→ **Source text**:
········
HDU 4649 Professor Tian

Professor Tian

Time Limit: 2000/1000 MS (Java/Others)    Memory Limit: 65535/32768 K (Java/Others)
Total Submission(s): 376    Accepted Submission(s): 199

Problem Description

Timer took the Probability and Mathematical Statistics course in the 2012, But his bad attendance angered Professor Tian who is in charge of the course. Therefore, Professor Tian decided to let Timer face a hard probability problem, and announced that if he fail to slove the problem there would be no way for Timer to pass the final exam.

As a result , Timer passed.

Now, you, the bad guy, also angered the Professor Tian when September Ends. You have to faced the problem too. The problem comes that there is an expression and you should calculate the excepted value of it. And the operators it may contains are '&' (and),'|'(or) and '^'(xor) which are all bit operators. For example: 7&3=3, 5&2=0, 2|5=7, 4|10=14, 6^5=3, 3^4=7.

Professor Tian declares that each operator O
_i with its coming number A
_i+1 may disappear, and the probability that it happens is P
_i (0<i<=n).

 

Input

The input contains several test cases. For each test case, there is a integer n (0<n<=200) in the first line.In the second line, there are n+1 integers, stand for {A
_i}. The next line contains n operators ,stand for {O
_i}. The forth line contains {P
_i}.

A
_i will be less than 2
²⁰, 0<=P
_i<=1.

 

Output

For each text case, you should print the number of text case in the first line.Then output the excepted value of the expression, round to 6 decimal places.

 

Sample Input

2
1 2 3
^ ^
0.1 0.2
2
8 9 10
^ ^
0.5 0.78
1
1 2
&
0.5

 

Sample Output

Case 1:
0.720000
Case 2:
4.940000
Case 3:
0.500000

 

Source

2013 Multi-University Training Contest 5

 

Recommend

zhuyuanchen520


 贴一下解题报告的思路：

反状态压缩——把数据转换成20位的01来进行运算

因为只有20位，而且&,|,^都不会进位，那么一位一位地看，每一位不是0就是1，这样求出每一位是1的概率，再乘以该位的十进制数，累加，就得到了总体的期望。

对于每一位，状态转移方程如下：

f[i][j]表示该位取前i个数，运算得到j(0或1)的概率是多少。

f[i][1]=f[i-1][1]*p[i]+根据不同运算符和第i位的值运算得到1的概率。

f[i][0]同理。

初始状态：f[0][0~1]=0或1（根据第一个数的该位来设置）

每一位为1的期望 f[n][1]

#include <iostream>
#include <cstring>
#include <cstdio>
#include <cmath>
#define N 250
using namespace std;
int num[N];
double p[N],dp[N][2];
char opr[N],s1[N];
int main()
{
    //freopen("data.in","r",stdin);
    int n,tem=1;
    char c1,c2;
    while(scanf("%d",&n)!=EOF)
    {
        for(int i=0;i<=n;i++)
        {
            scanf("%d",&num[i]);
        }
        getchar();
        gets(s1);
        int l = strlen(s1);
        for(int i=0,j=0;i<=l-1;i++)
        {
            if(s1[i]=='|'||s1[i]=='^'||s1[i]=='&')
········
→ **Given entries**:
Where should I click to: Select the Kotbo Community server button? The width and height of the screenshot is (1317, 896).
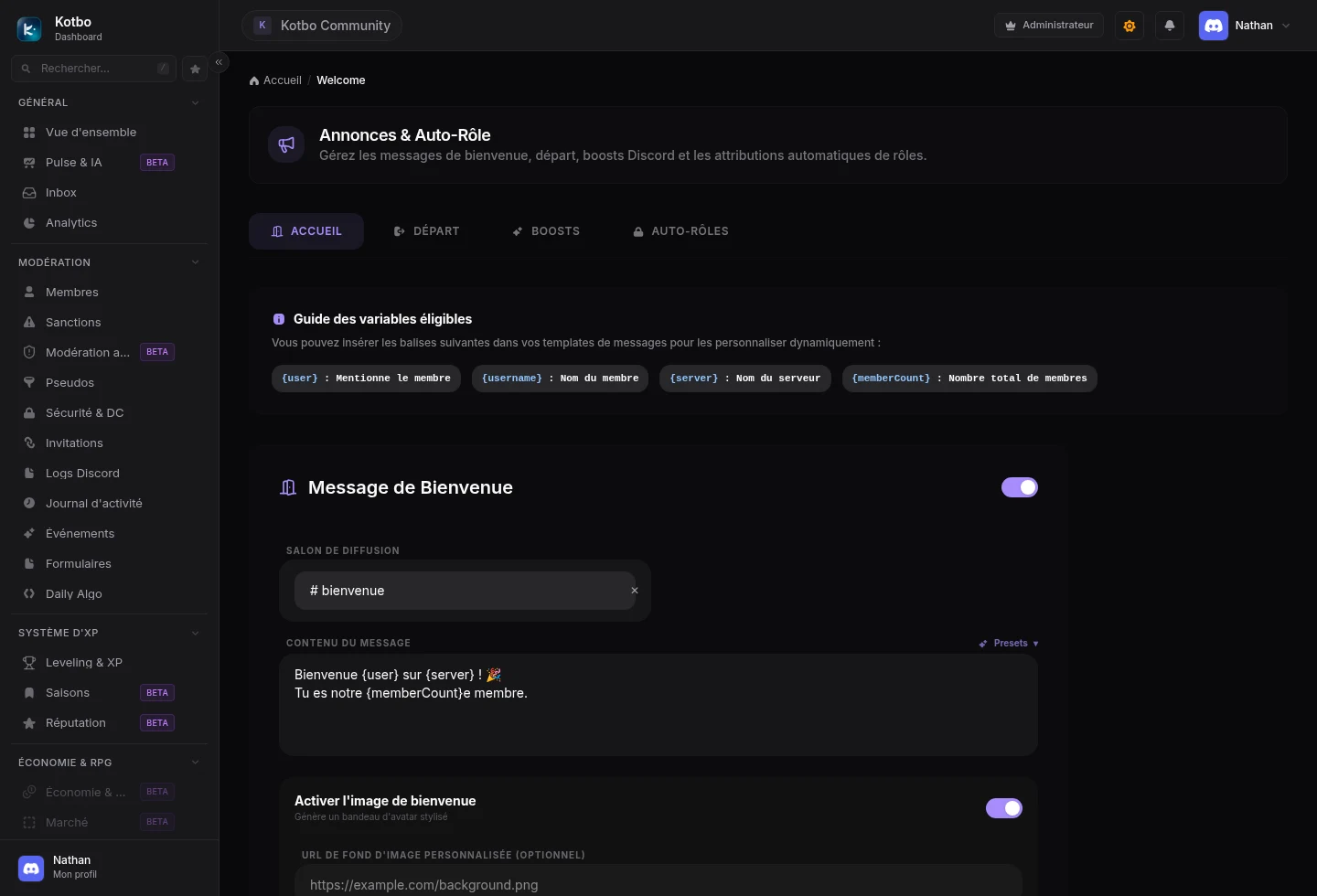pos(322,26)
········
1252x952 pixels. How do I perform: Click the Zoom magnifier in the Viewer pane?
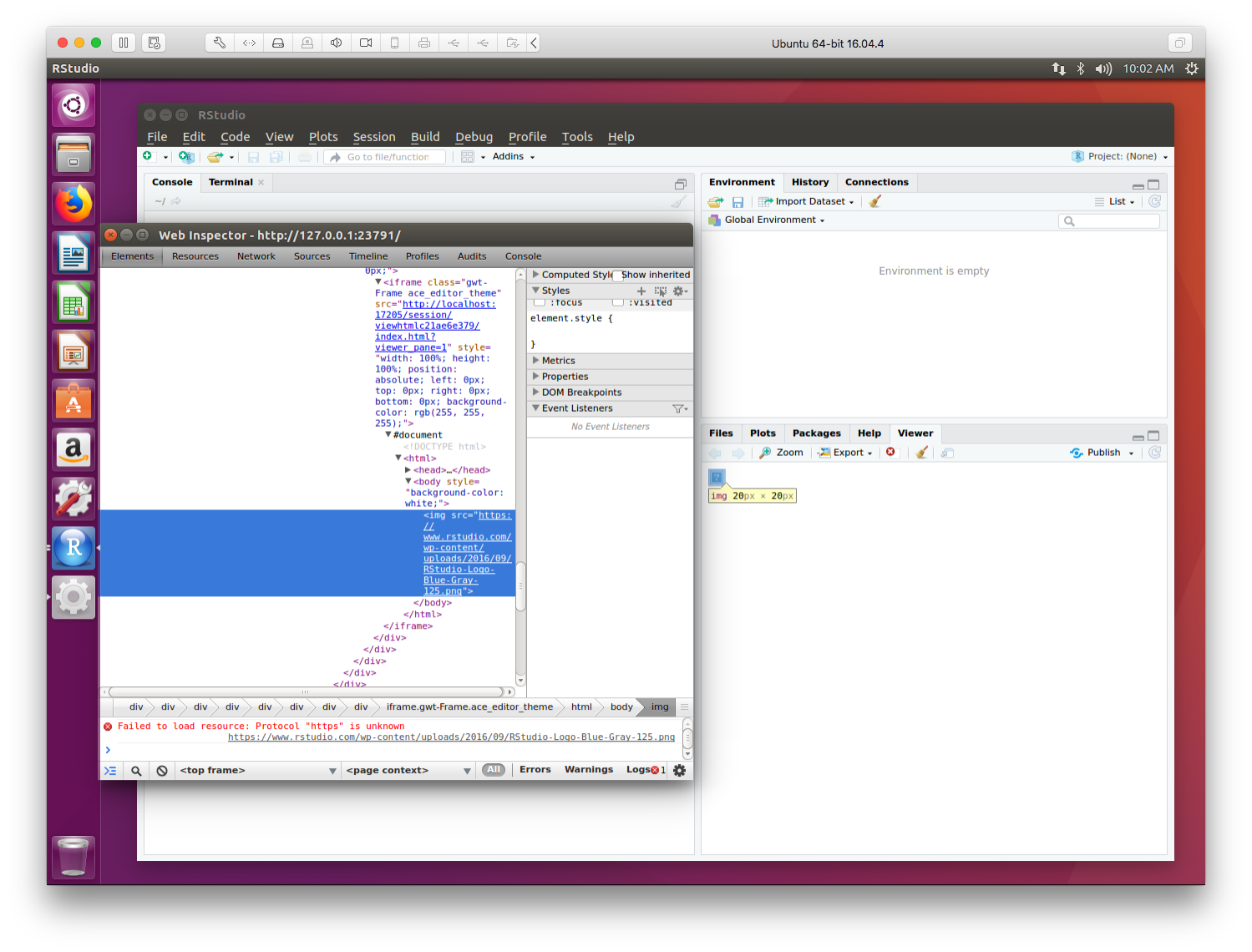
········
→ **Requests**:
- 1) Using the Professor Tian problem, answer each question:
(a) What is the largest value n can take?
(b) Which three operators can appear in the expression?
(c) What contest is given as the source?
- 2) Summarize the Professor Tian problem in two sentences.

→ **Task-by-task results**:
- 1)
(a) 200
(b) & (and), | (or), and ^ (xor)
(c) 2013 Multi-University Training Contest 5

- 2) The Professor Tian problem asks for the expected value of an expression built from the bitwise operators &, |, and ^, where each operator and the number after it may disappear with a given probability. Each test case gives n, the n+1 numbers, the n operators, and the probabilities, and the output is the case number followed by the expected value rounded to 6 decimal places.